Wilk JE, Bliese PD, Thomas JL, Wood MD, McGurk D, Castro CA, Hoge CW. J. Nerv. Ment. Dis. 2013; 201(4): 259-265.

Affiliation

*Division of Psychiatry and Neuroscience, Walter Reed Army Institute of Research, US Army Medical Research and Materiel Command, Silver Spring, MD; †US Army Medical Research Unit-Europe, Walter Reed Army Institute of Research, US Army Medical Research and Materiel Command, Heidelberg, Germany; and ‡Military Operational Medicine Research Program, US Army Medical Research and Materiel Command, Fort Detrick, Frederick, MD.

Copyright

(Copyright © 2013, Lippincott Williams and Wilkins)

DOI

10.1097/NMD.0b013e318288d302

PMID

23538969

Abstract

Research involving military service members has shown a strong relationship between combat experiences and increased risk for posttraumatic stress disorder (PTSD) and other mental health problems.
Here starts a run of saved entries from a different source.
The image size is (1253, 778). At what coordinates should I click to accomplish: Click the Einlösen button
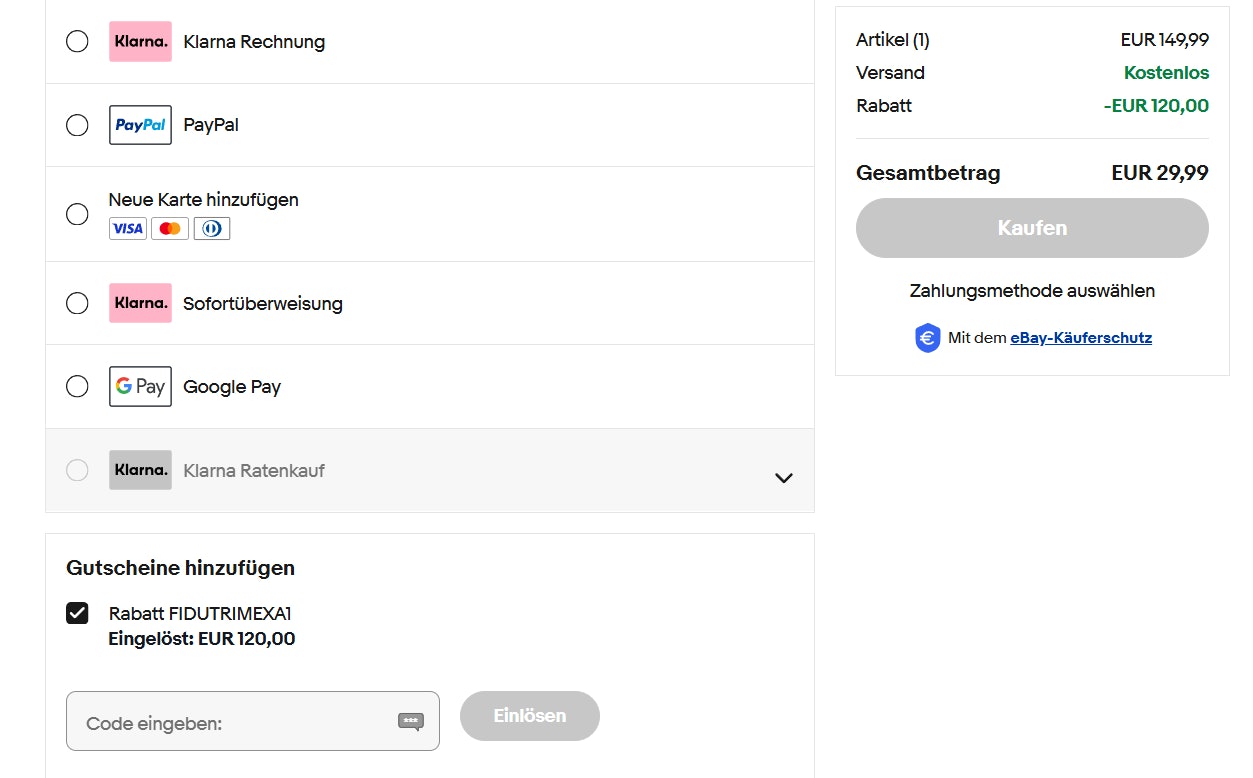[529, 716]
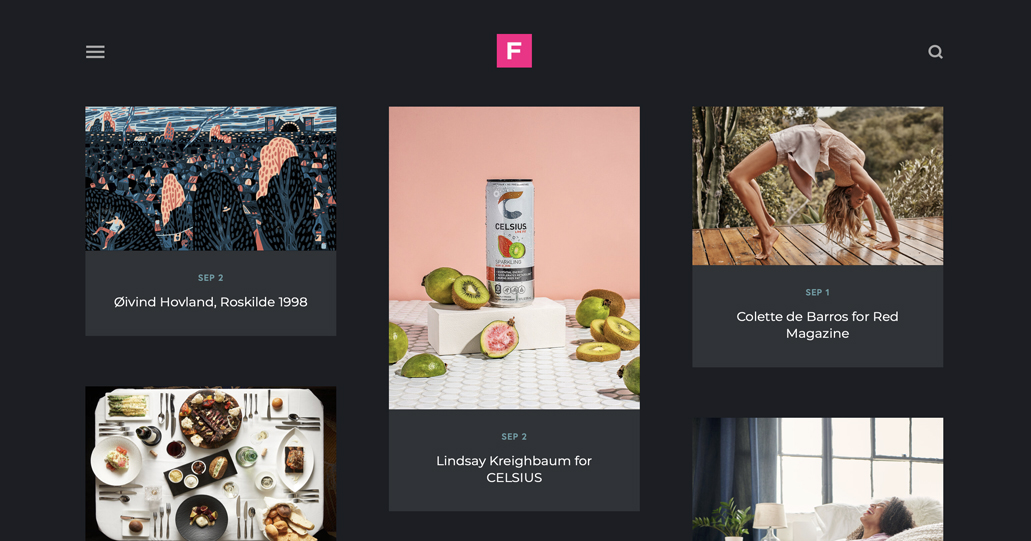The image size is (1031, 541).
Task: Click Lindsay Kreighbaum for CELSIUS title
Action: 514,469
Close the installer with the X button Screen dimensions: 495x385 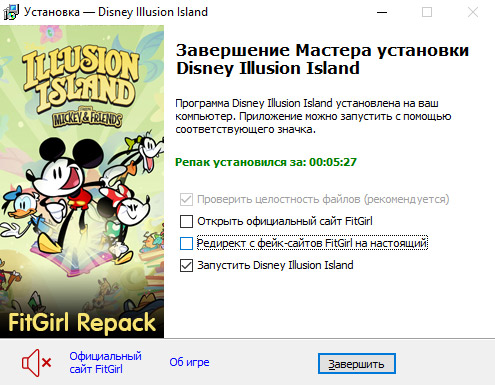[x=472, y=12]
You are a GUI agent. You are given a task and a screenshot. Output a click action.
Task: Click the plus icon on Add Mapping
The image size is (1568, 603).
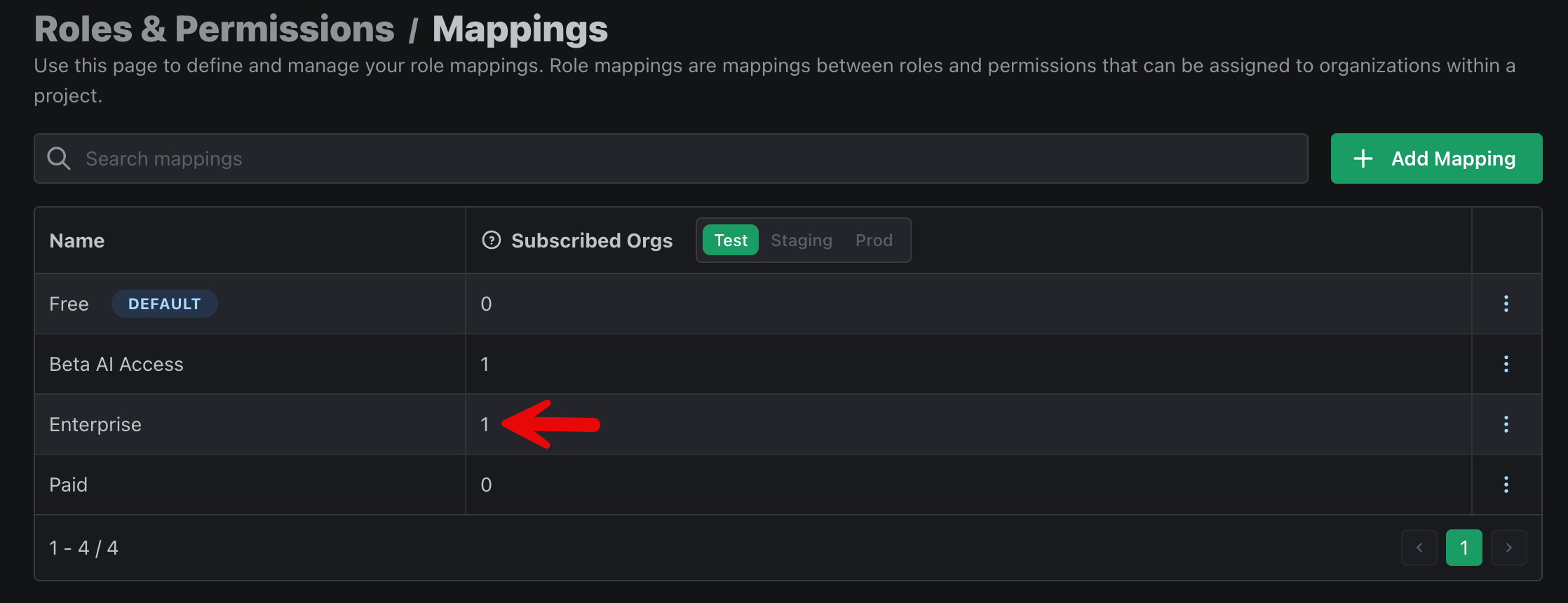coord(1363,158)
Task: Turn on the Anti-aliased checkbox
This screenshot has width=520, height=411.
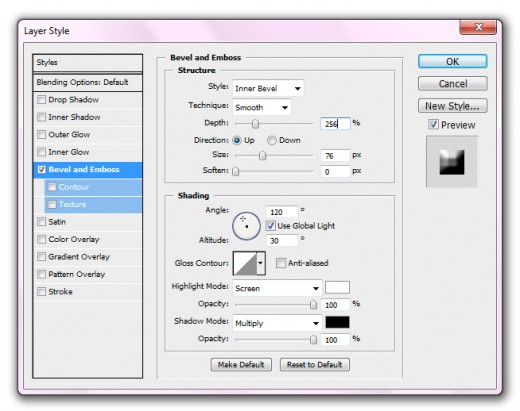Action: click(281, 263)
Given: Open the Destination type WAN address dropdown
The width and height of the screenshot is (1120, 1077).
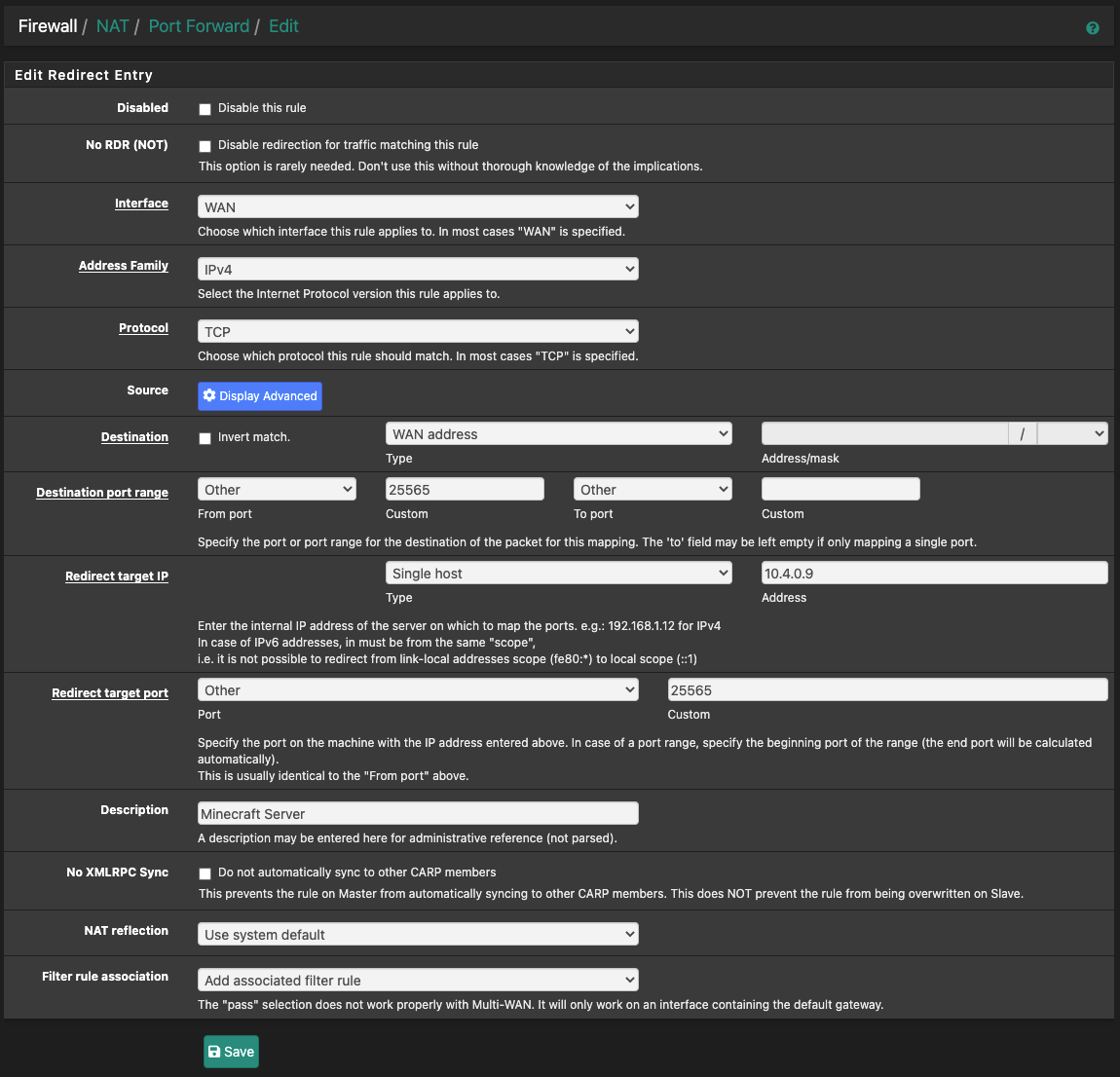Looking at the screenshot, I should pyautogui.click(x=558, y=434).
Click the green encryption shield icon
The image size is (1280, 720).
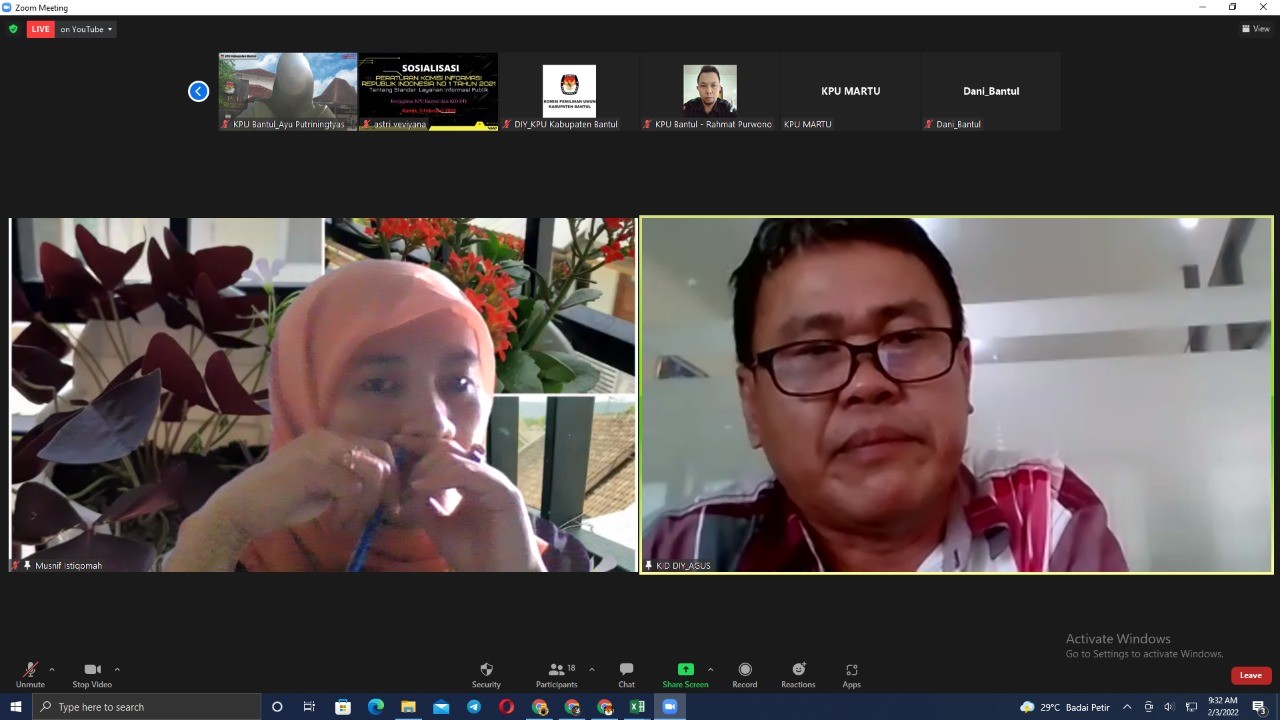point(13,29)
Comparatively little research has examined the relationship between combat experiences, PTSD, aggression, and unethical conduct on the battlefield, although news stories sometimes suggest links between unethical conduct and disorders such as PTSD. This study systematically examined whether unethical conduct is a proxy for aggression and whether specific combat experiences and PTSD are independently associated with unethical behavior. The results of this study indicate that aggression (β = 0.30) and specific combat experiences (particularly, witnessing war atrocities [β = 0.14] and fighting [β = 0.13]) are much more strongly associated with unethical conduct than is PTSD (β = 0.04).